"""

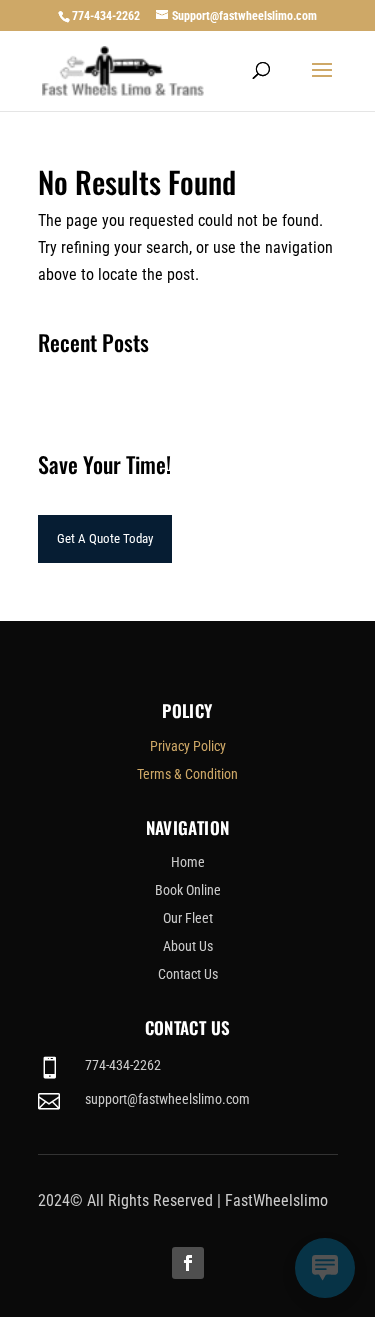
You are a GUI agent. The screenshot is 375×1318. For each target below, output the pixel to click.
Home (188, 862)
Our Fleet (188, 918)
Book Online (188, 890)
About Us (188, 946)
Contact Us (188, 974)
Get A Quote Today (105, 538)
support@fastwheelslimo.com (167, 1099)
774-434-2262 (106, 16)
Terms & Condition (187, 774)
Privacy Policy (188, 746)
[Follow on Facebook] (188, 1263)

"""

**TASK PROMPT:** Restate the tail of the listing word for word, beginning at the line containing "About Us (188, 946)".

**RESULT OF THIS TASK:**
About Us (188, 946)
Contact Us (188, 974)
Get A Quote Today (105, 538)
support@fastwheelslimo.com (167, 1099)
774-434-2262 (106, 16)
Terms & Condition (187, 774)
Privacy Policy (188, 746)
[Follow on Facebook] (188, 1263)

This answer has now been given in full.